DIRECTIONS: In the abstract on methane production by H2O/CO2 co-electrolysis in tubular solid oxide electrolysis cells, what CH4 yield was reached at 550°C with 20% H2 fed into the cathode and an applied voltage of 1.5 V?

Experimental Characterization and Theoretical Modeling of Methane Production by H2O/CO2 Co-Electrolysis in a Tubular Solid Oxide Electrolysis Cell

Abstract

Methane production by H2O/CO2 co-electrolysis in solid oxide electrolysis cells (SOECs) is a promising method to store unstable renewable power and to reduce CO2 emission. In this paper, the CH4 synthesis characteristics in tubular SOECs (TSOECs) is studied by experiments and numerical simulation in the temperature range of 550–650°C. The experimental results show that the addition of H2 into the cathode inlet gas flow and the increase of electrolysis current could significantly promote CH4 production rate. In the case of the experiments without H2, the CH4 production ratio increased by less than 0.04% when the operating voltage varied from OCV to 1.5 V. After feeding the H2 into the cathode atmosphere, the CH4 production ratio increases by 3–4%. A CH4 yield of 9.94% and a CH4 production ratio of 12.34% were achieved at 550°C with 20% H2 fed into cathode and an applied voltage of 1.5 V. Finally, a theoretical model is developed by considering the chemical/electrochemical reaction and transport processes, and the thermal distribution and optimal operating condition of the TSOEC are studied. An designed thermal distribution in counter-flow mode with lower inlet steam partial pressure could dramatically improve the CH4 production.

RECORD SET:
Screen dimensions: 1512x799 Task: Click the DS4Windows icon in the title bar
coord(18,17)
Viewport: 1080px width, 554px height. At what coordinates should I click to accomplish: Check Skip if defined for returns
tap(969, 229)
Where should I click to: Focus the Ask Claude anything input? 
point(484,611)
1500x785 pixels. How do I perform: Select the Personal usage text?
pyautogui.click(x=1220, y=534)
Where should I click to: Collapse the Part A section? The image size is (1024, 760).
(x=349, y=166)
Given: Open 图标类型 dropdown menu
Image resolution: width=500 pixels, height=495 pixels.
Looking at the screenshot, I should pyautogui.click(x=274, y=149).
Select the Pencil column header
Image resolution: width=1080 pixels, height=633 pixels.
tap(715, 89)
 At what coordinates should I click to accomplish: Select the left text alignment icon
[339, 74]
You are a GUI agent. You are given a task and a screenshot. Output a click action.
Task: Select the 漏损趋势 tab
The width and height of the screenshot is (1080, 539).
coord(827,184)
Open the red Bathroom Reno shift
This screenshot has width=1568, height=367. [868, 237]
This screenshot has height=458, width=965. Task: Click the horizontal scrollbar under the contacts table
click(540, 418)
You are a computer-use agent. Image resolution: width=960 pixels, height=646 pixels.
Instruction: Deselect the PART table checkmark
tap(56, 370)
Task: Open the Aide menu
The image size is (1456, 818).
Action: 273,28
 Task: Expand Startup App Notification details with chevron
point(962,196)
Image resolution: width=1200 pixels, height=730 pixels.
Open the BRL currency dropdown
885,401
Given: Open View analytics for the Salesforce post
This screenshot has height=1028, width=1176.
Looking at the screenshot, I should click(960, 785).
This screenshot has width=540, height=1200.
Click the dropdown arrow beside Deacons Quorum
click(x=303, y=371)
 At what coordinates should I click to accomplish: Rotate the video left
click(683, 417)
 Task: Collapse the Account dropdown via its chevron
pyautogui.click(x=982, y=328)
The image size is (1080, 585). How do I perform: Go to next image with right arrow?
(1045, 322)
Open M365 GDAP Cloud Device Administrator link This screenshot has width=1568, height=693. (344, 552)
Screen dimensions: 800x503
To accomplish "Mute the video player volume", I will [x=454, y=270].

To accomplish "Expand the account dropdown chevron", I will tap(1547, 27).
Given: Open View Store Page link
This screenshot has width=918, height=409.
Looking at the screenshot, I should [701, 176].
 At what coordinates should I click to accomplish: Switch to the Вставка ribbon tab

RESULT BELOW: 9.94%